(Pixel coordinate grounding data)
▽

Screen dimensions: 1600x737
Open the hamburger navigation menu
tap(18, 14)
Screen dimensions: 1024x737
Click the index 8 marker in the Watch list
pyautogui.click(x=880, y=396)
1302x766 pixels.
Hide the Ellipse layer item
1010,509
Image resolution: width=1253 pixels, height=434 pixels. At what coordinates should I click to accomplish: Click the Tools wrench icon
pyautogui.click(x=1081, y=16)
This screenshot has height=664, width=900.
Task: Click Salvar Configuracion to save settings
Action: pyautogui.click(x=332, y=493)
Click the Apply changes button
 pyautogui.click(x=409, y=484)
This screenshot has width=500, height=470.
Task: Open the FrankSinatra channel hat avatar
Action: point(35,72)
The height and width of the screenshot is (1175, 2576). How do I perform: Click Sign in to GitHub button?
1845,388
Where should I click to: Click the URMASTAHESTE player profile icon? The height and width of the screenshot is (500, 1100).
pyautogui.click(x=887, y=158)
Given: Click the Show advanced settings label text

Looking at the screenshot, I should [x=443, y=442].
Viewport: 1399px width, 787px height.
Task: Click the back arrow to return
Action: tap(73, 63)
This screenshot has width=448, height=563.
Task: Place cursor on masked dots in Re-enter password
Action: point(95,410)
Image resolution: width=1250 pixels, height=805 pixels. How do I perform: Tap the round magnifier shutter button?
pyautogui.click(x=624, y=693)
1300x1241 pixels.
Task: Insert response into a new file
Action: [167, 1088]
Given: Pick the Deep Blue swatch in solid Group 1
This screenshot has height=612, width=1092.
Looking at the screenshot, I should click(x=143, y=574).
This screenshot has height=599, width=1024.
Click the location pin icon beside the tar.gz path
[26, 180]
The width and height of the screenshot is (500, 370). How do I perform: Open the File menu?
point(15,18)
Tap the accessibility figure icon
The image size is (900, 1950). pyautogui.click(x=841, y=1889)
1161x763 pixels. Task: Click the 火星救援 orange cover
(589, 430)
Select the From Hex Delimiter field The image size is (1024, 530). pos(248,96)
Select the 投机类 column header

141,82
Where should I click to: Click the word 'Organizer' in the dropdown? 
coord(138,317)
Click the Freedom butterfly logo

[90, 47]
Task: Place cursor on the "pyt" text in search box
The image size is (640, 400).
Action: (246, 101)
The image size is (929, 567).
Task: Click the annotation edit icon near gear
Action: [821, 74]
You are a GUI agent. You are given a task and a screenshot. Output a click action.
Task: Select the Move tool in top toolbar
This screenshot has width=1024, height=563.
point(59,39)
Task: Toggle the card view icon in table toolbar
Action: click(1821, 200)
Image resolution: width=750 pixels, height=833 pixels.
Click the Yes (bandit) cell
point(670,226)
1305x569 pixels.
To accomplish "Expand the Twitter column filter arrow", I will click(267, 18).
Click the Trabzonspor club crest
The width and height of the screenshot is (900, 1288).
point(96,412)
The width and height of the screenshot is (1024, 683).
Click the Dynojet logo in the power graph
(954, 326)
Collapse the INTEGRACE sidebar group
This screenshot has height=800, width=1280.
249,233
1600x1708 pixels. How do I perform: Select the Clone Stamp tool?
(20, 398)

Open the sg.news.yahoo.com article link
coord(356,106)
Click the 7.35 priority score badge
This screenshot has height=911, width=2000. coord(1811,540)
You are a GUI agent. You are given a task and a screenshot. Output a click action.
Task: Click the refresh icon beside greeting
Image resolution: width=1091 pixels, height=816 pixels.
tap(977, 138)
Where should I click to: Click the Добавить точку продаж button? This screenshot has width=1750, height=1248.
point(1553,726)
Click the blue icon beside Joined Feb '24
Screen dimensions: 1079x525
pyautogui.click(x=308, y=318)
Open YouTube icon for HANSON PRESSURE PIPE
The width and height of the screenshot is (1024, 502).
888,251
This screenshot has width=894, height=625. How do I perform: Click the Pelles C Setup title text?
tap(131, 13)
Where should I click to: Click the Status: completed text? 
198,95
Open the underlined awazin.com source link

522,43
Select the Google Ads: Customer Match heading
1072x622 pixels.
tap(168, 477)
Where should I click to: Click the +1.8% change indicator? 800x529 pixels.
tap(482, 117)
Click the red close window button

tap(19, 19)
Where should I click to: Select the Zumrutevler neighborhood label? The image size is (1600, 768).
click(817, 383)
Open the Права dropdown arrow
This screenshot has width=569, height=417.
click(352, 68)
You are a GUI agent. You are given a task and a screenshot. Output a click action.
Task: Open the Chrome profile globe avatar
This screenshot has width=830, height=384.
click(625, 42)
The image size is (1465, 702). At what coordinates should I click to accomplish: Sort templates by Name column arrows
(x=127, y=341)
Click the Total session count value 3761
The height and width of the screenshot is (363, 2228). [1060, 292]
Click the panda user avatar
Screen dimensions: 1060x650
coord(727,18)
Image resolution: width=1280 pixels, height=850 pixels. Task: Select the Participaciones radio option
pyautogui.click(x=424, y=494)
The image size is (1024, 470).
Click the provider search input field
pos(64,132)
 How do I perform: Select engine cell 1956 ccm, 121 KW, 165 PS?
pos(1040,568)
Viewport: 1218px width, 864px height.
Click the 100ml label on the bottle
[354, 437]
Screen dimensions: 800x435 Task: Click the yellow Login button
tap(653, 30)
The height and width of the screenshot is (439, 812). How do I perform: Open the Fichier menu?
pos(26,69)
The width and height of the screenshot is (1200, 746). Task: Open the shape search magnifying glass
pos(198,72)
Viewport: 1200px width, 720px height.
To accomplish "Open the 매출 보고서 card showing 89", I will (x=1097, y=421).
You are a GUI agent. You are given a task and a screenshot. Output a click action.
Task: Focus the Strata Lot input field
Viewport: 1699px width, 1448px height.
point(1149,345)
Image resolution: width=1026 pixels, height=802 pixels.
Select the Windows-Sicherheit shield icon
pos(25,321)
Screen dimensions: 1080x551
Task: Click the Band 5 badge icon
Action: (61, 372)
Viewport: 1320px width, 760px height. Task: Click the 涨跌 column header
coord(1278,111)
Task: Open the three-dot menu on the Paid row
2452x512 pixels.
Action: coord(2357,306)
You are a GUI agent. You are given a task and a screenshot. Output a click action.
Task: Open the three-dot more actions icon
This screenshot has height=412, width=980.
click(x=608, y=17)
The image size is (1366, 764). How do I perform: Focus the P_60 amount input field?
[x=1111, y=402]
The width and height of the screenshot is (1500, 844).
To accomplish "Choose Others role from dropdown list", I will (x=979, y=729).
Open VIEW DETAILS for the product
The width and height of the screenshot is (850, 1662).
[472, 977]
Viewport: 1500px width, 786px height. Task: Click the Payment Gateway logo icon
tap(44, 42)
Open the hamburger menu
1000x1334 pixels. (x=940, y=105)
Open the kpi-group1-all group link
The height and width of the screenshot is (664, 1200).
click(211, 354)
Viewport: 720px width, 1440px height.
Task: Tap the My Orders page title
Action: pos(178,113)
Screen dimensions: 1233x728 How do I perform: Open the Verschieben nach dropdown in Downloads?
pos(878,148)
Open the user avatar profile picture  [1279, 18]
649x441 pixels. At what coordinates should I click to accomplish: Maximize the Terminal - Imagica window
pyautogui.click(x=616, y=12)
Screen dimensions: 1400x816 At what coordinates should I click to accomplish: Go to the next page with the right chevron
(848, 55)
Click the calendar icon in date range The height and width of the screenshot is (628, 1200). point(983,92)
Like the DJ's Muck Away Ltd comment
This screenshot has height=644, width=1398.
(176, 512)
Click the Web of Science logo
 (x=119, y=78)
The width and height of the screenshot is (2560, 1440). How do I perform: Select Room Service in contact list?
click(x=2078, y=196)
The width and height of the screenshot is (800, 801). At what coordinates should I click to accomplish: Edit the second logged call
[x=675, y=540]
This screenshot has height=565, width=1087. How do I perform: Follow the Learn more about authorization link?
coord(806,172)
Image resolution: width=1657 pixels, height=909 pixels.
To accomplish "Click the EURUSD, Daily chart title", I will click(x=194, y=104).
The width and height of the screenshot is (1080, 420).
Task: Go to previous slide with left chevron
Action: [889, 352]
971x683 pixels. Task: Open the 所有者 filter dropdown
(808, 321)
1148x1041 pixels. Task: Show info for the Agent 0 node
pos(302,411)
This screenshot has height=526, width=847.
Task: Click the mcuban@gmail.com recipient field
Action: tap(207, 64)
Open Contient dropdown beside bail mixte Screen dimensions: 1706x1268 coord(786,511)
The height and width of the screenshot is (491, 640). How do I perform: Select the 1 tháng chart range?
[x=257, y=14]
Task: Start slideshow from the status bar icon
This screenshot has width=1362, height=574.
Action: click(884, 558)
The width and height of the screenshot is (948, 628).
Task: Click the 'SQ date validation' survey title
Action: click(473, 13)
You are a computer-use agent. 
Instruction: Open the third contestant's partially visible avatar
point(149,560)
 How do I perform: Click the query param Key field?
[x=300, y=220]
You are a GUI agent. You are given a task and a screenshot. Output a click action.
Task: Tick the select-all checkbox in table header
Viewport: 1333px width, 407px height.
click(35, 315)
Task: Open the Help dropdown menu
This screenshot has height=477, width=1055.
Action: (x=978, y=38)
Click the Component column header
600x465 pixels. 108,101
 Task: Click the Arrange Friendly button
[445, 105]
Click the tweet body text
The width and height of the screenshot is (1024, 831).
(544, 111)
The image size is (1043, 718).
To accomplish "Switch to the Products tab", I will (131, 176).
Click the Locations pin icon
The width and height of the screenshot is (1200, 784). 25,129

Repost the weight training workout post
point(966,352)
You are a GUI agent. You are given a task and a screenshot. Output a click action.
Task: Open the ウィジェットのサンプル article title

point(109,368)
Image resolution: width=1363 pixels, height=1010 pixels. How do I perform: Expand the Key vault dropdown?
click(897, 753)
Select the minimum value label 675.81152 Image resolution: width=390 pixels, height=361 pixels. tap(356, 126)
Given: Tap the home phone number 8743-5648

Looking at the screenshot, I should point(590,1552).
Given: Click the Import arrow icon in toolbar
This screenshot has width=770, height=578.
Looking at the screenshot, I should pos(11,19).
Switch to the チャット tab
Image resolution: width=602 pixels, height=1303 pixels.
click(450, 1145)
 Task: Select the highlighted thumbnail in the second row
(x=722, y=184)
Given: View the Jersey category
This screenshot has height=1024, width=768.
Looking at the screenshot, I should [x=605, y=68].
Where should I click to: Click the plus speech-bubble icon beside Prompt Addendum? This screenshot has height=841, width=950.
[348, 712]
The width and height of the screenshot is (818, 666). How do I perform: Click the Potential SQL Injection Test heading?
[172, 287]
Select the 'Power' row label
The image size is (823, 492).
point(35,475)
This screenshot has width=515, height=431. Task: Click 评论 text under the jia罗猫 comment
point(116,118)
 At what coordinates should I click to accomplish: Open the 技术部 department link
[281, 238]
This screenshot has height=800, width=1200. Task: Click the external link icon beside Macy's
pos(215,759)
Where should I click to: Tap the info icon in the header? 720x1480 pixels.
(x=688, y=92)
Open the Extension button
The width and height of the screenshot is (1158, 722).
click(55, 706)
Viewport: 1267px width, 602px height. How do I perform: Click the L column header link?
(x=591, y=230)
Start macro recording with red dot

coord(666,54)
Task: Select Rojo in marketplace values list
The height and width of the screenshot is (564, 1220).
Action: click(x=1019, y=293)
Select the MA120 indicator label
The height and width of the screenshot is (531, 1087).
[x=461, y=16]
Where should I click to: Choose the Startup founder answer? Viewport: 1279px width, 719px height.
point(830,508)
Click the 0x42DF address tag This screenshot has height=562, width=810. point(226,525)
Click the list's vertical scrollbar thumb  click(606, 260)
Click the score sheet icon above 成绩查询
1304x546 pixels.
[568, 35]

△

Where a line of the entries contains "three", report that line.

Task: Open the three-dot menu on the Paid row
Task: Open the three-dot more actions icon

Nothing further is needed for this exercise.